可惜，我终于没有等到大佬给我推荐什么好使唤的软件。于是我觉得我是不是可以自己批量解决一下。

准备工作

python3
pip install chardet （检测编码）

检测文件编码

“凡事预则立，不预则废”，编码混乱的文件实在太多，还是的好好计划下：首先，我们检测一下各个文件的编码状况，然后才可以动工修正。
检测文件编码，我们可以使用 chardet 开源库，用法很简单，直接将 bytes 传入即可：

import chardet

f_file = open(path, "rb")
content = f_file.read()
# 结果是一个字典，包含了猜测的编码与概率
guess_encode = chardet.detect(content)

获取要检测编码的所有文件

“有子存焉，子又生孙，孙又生子，子又有子，子又有孙，子子孙孙无穷匮也”——对于一些个文件夹而言，真的是有非常有深度，它们有非常深的目录结构。

无论是检测编码，还是修正文件编码，都应先将这许多个文件先查找出来。如何查找？

一般我们想到的是递归，但其实针对文件的这个情况，python 的os 模块已经做好了准备，使用os.walk即可：

import os
import re

    # 深度递归遍历所有文件夹下的文件
    def walk_files(path, regex=r"."):
        if not os.path.isdir(path):
            return [path]
        file_list = []
        for root, dirs, files in os.walk(path):
            for file in files:
                file_path = os.path.join(root, file)
                if re.match(regex, file_path):
                    file_list.append(file_path)

        return file_list

使用正则表达式（re模块），是为了方便过滤，总有些文件是可能不需要检测或修改的。
既然获取了文件列表，那么遍历读取并检测编码并不是难事，只需要加上一个循环即可，在循环中我们记录下编码的猜测结果，或是打印，或是暂存到最后写入到报告文件中，不再赘述。

修改文件编码

python2 的字符串可以说设计得比较糟糕，二进制bytes类型也算是字符串，导致了一系列的混乱。

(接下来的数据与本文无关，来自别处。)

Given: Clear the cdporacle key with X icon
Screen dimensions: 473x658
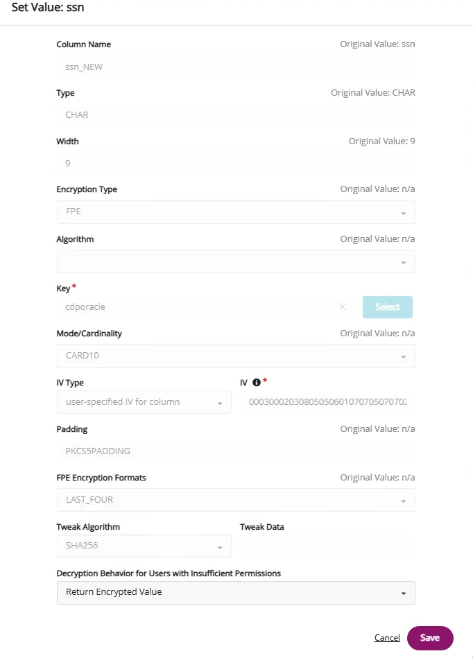Looking at the screenshot, I should [x=343, y=306].
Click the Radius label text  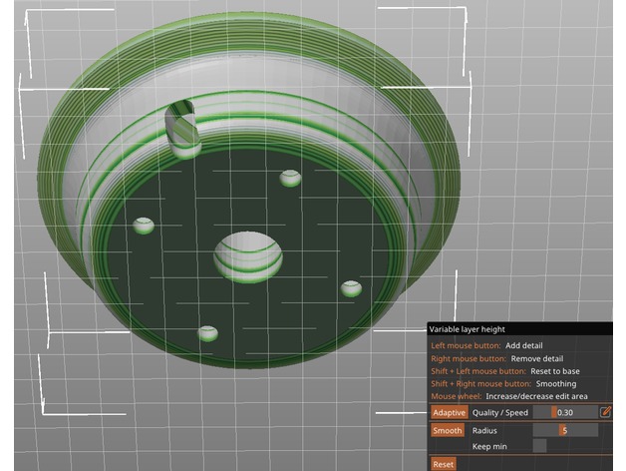(485, 430)
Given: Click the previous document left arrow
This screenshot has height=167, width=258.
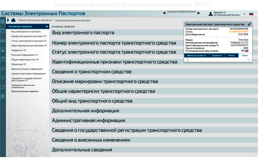Looking at the screenshot, I should (164, 13).
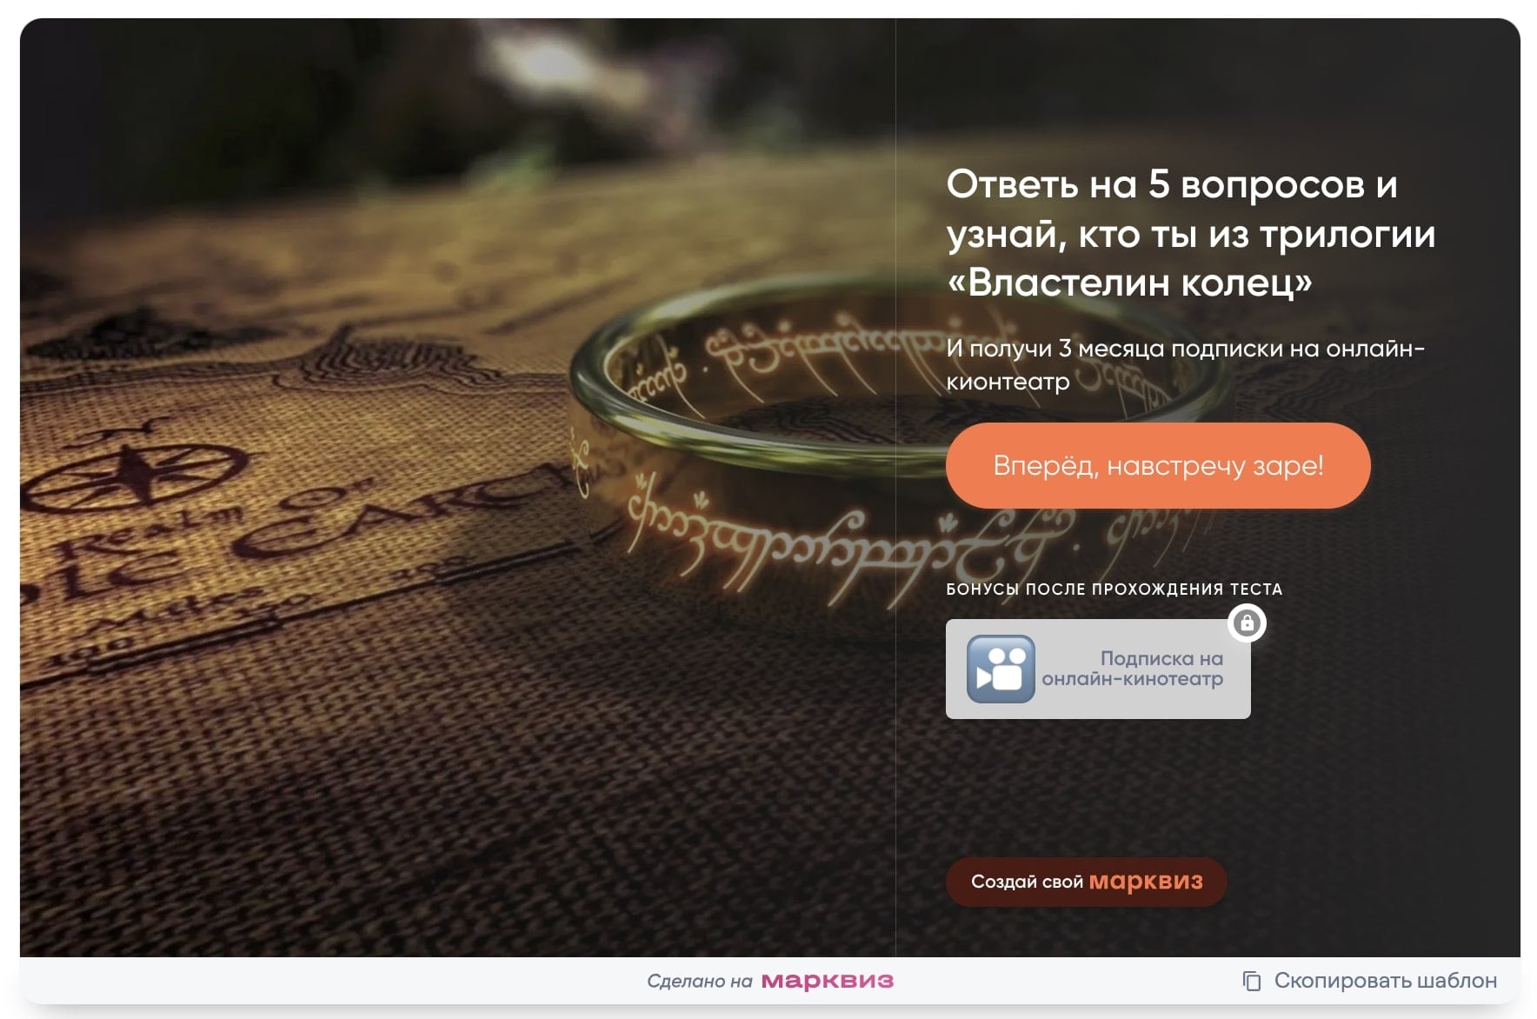Click the word кионтеатр in the subtitle
This screenshot has width=1537, height=1019.
coord(1008,382)
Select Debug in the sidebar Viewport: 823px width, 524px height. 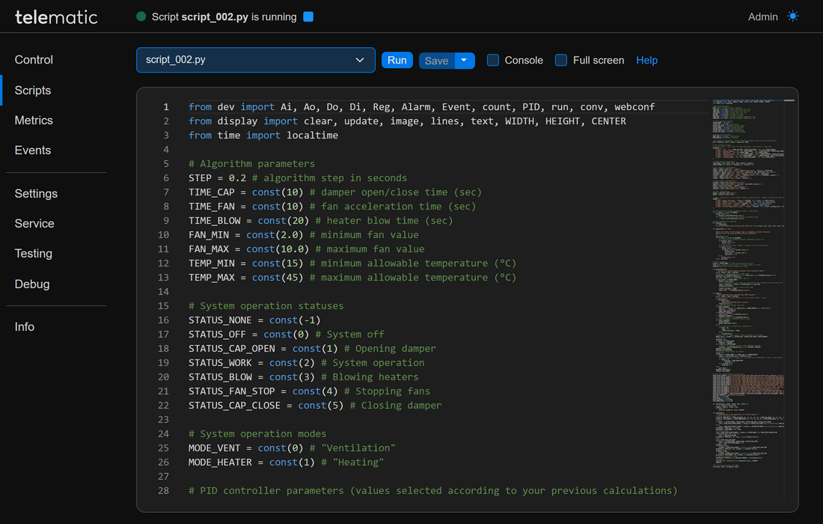click(x=32, y=284)
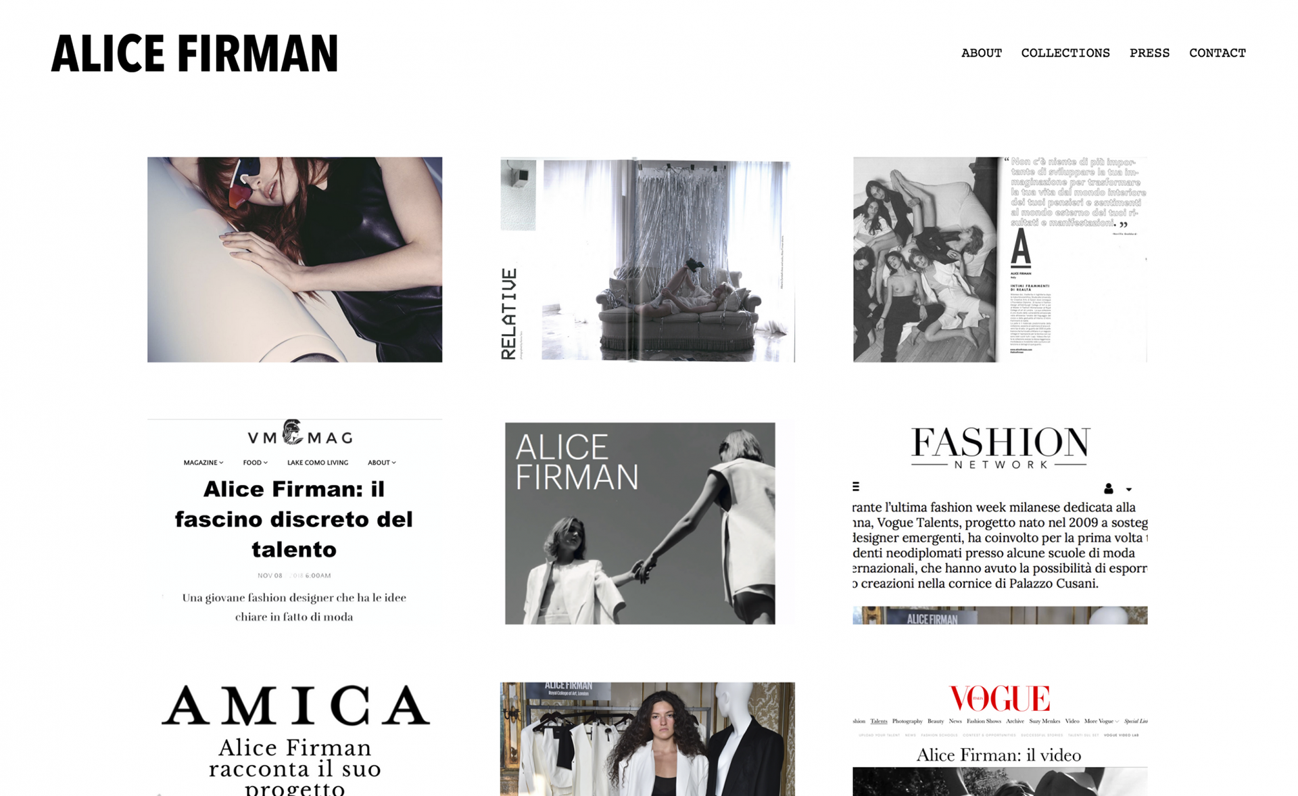Open the Alice Firman holding-hands cover thumbnail
Image resolution: width=1298 pixels, height=796 pixels.
pyautogui.click(x=640, y=523)
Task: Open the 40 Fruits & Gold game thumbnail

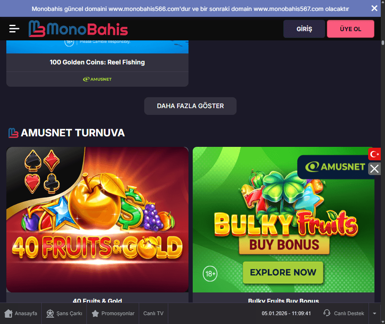Action: tap(97, 219)
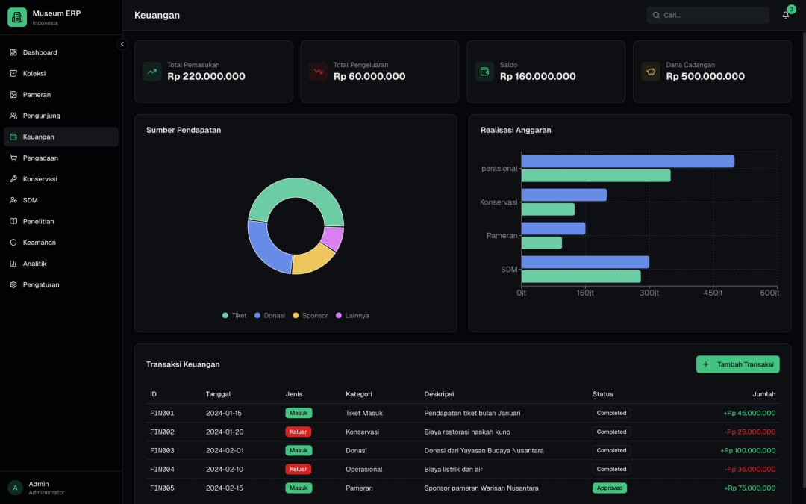Viewport: 806px width, 504px height.
Task: Click the Total Pengeluaran trend-down icon
Action: [319, 72]
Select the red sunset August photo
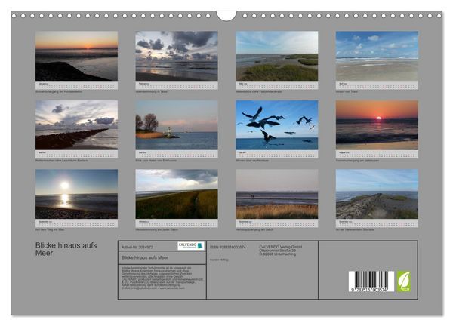 pyautogui.click(x=377, y=125)
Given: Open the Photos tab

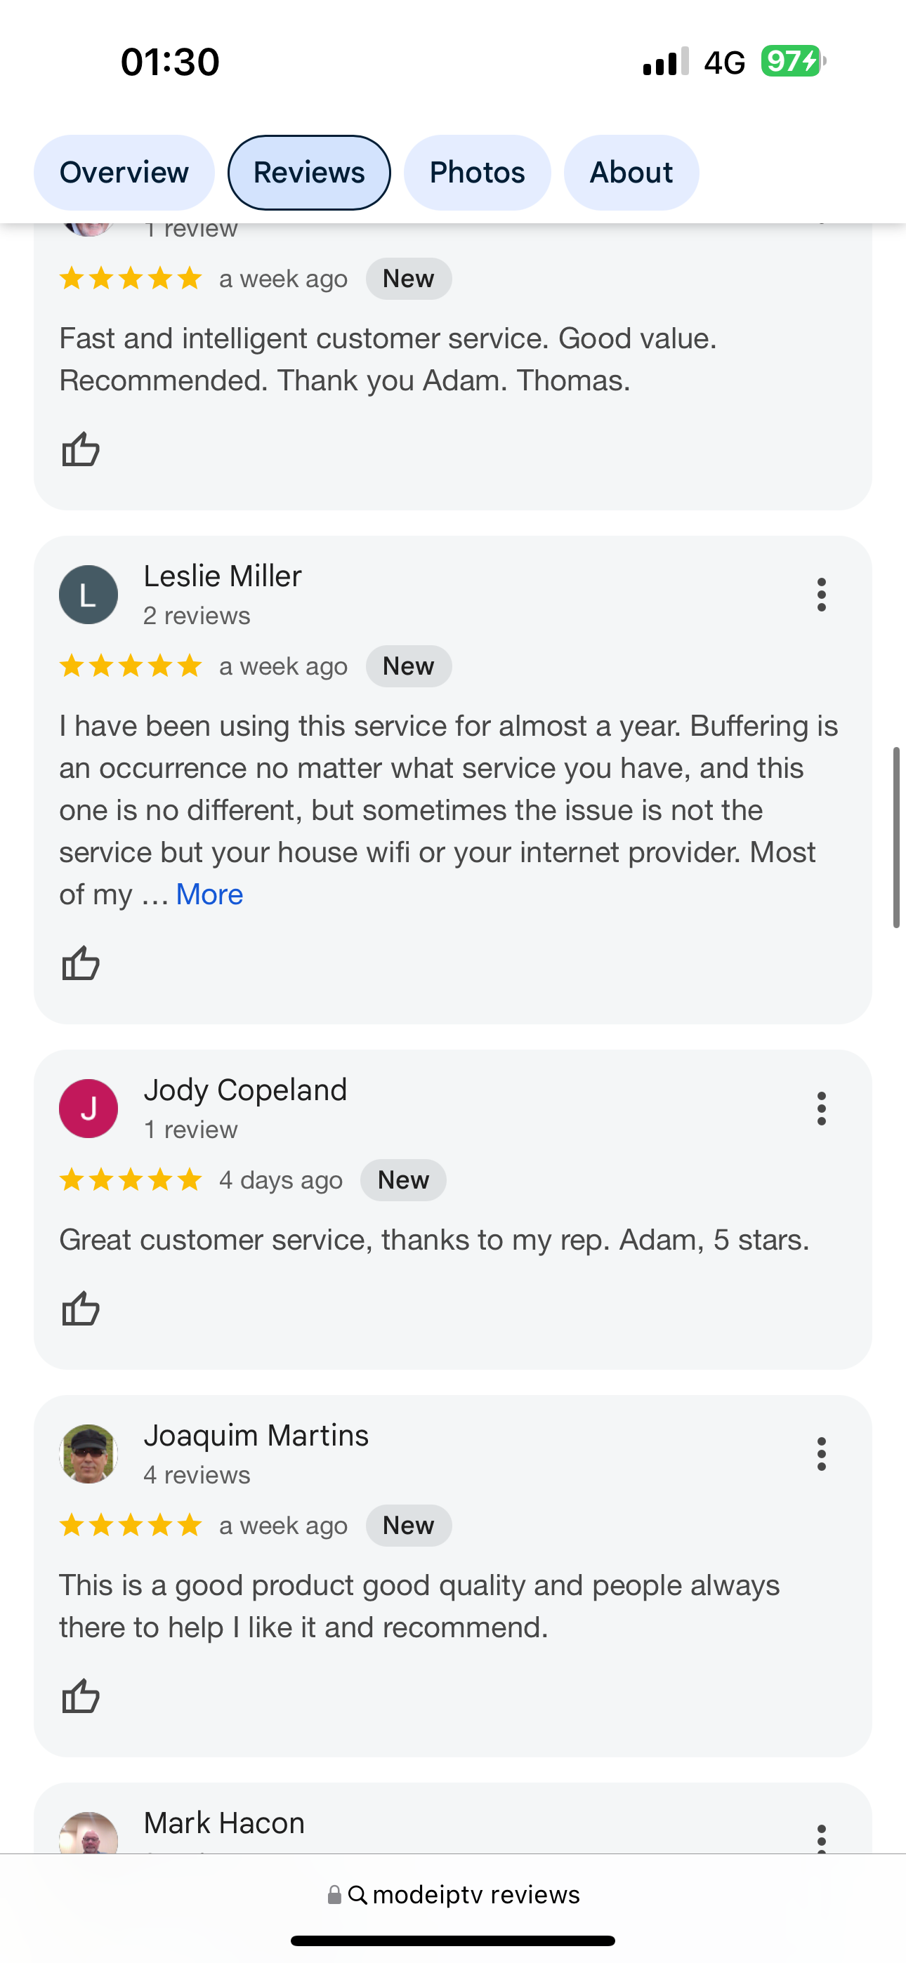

python3 对这方面做了改进，byte编码转换只需要如下进行即可：

# byte解码为字符串
contentStr = content.decode(original)
# 转为目标编码bytes
targetBytes = bytes(contentStr, target)

当然，记得加上try，bytes的解码需要按照正确方法进行，否则会抛出异常，这相当于是一个解密的过程，用错了钥匙将无法打开大门（比如本来是 utf-8 编码的内容，错用了 gbk 解码）

获取修改完编码方式的bytes后，我们还需要保存文件：

f_file.seek(0)
f_file.truncate()
f_file.write(targetBytes)

先将文件指针移动到最前面，接着使用 f_file.truncate() 清空指针后所有内容，最后写入。

终章（实例代码和截图）

上文大部分都是在叙述思路，代码并不完整。不过，最重要的是——进行任何批量操作前，请先备份。但我没有实现，可以考虑使用 shutil.copytree(原文件夹，新文件夹) 进行备份。

在这里插入图片描述
如上图，chardet 的猜测不一定是正确的，所以需要备份，需要针对某些文件进行一些微调，直到IDE能够正常显示或运行。

下面是完整的测试代码：

# -*- coding: utf-8 -*-
# @Date:2020/1/12 19:04
# @Author: Lu
# @Description

import os
import copy
import re
import chardet


class FileUtil():

    # 深度递归遍历所有文件夹下的文件
    def walk_files(path, regex=None):
        if not os.path.isdir(path):
            return [path]
        file_list = []
        for root, dirs, files in os.walk(path):
            for file in files:
                file_path = os.path.join(root, file)
                if re.match(regex, file_path):
                    file_list.append(file_path)

        return file_list


class EncodeTask():

    def __init__(self):
        self.default_config = {
            "workpaths": [u"./"],
            "filefilter": r"."
        }
        self.config = copy.deepcopy(self.default_config)
        self.work_files = []
        self.workpaths = []

    def update(self, config, fill_default_value=False):
        cache = copy.deepcopy(config)
        for k in self.default_config.keys():
            if cache.get(k):
                self.config[k] = cache[k]
            elif fill_default_value:
                self.config[k] = self.default_config[k]
        self.__gen_files(self.config["workpaths"])
        return self

    def __gen_files(self, workpaths):
        self.work_files.clear()
        for workpath in workpaths:
            self.work_files += FileUtil.walk_files(workpath, self.config["filefilter"])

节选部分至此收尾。